The Nuances of Leadership – Lifestyle
Posted on April 15th, 2017
Serving the public and leading a nonprofit organization requires knowledge, skills and experience, but it also requires the ability to develop relationships. A leader’s role changes with each person they interact with. Each person comes with a different perspective and expectation. You could interact with two people in the same exact way, yet each can leave with a different perception about who you are.
I believe how you look and how you conduct yourself in your professional life – and in your personal life – will influence who and to what degree people are willing to follow your leadership. The clothes you wear, the car you drive, where you live, how you participate in your community and your personal lifestyle all affect the perceptions others hold about you. That also affects your ability to relate to others.

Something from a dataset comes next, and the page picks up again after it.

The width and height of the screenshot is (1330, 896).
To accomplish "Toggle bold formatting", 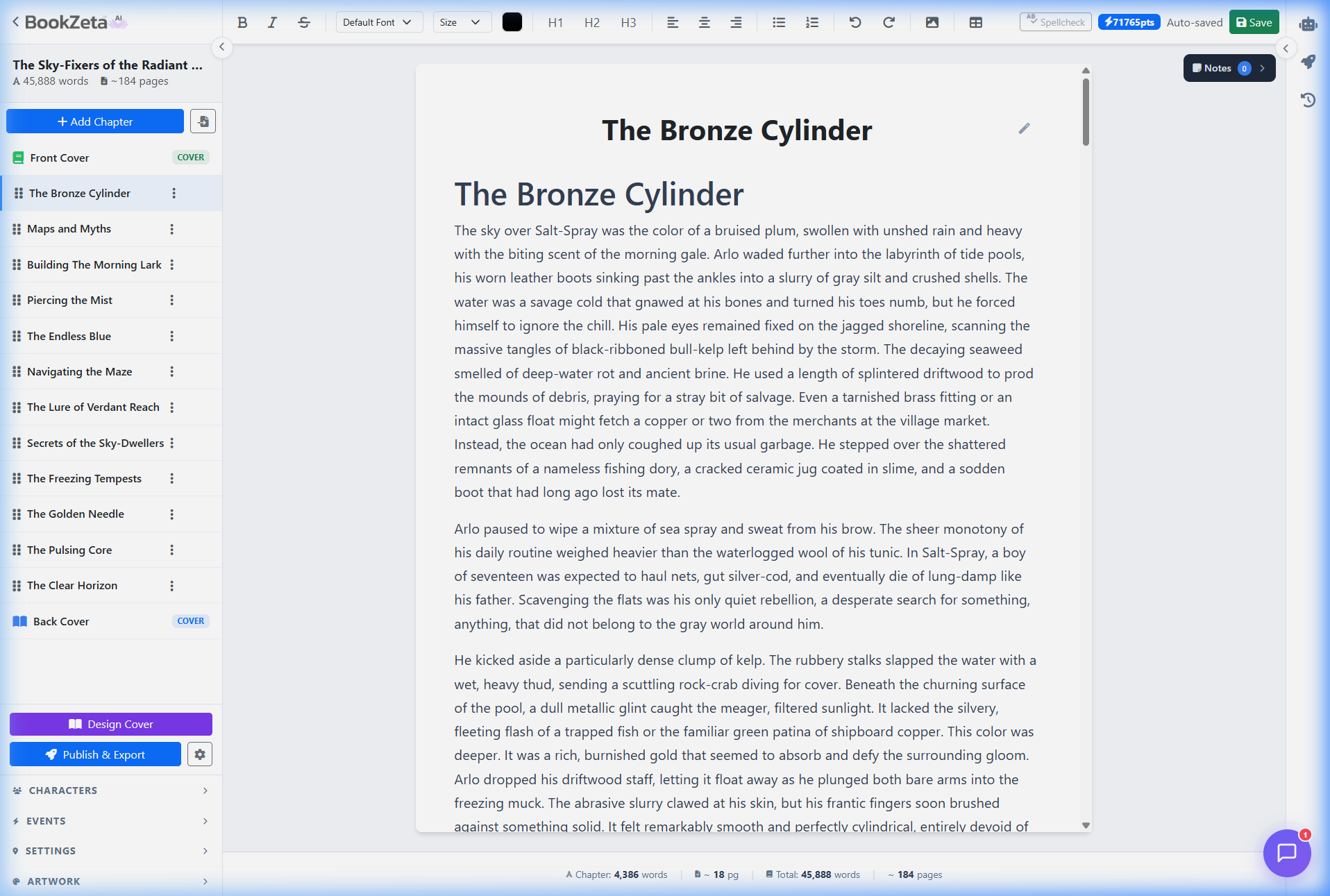I will point(242,22).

I’m not concerned with keeping up with the latest fashions or how I am perceived based on the car I drive. I do dress professionally, but I don’t push the fashion envelope. I drive an older station wagon, because its so practical. I live in modest neighborhood, in a new sustainable home that my partner and I built in 2006. (He actually built it. I showed up every once-in-a-while to hand him things.)
I believe my lack of interest in the material world makes it easier for clients, staff, volunteers to relate to me, and I like that. On the other hand if I had more interest in an upwardly mobile image and lifestyle it would probably make it easier for me to connect and relate with those who possess the wealth and influence, which would further my motivations to accomplishment more social good.
I am not saying that that one lifestyle is right and the other way is wrong. I’m simply saying lifestyle plays a part in your ability to get others to believe in you/identify with you/follow you/support you. Each has its own set of pros & cons.
I encourage you make your own observations and ask yourself how does your lifestyle impact your professional life. How does it affect your ability to relate to others, form meaningful relationships and still be true to whom you are and what you want to accomplish as a leader?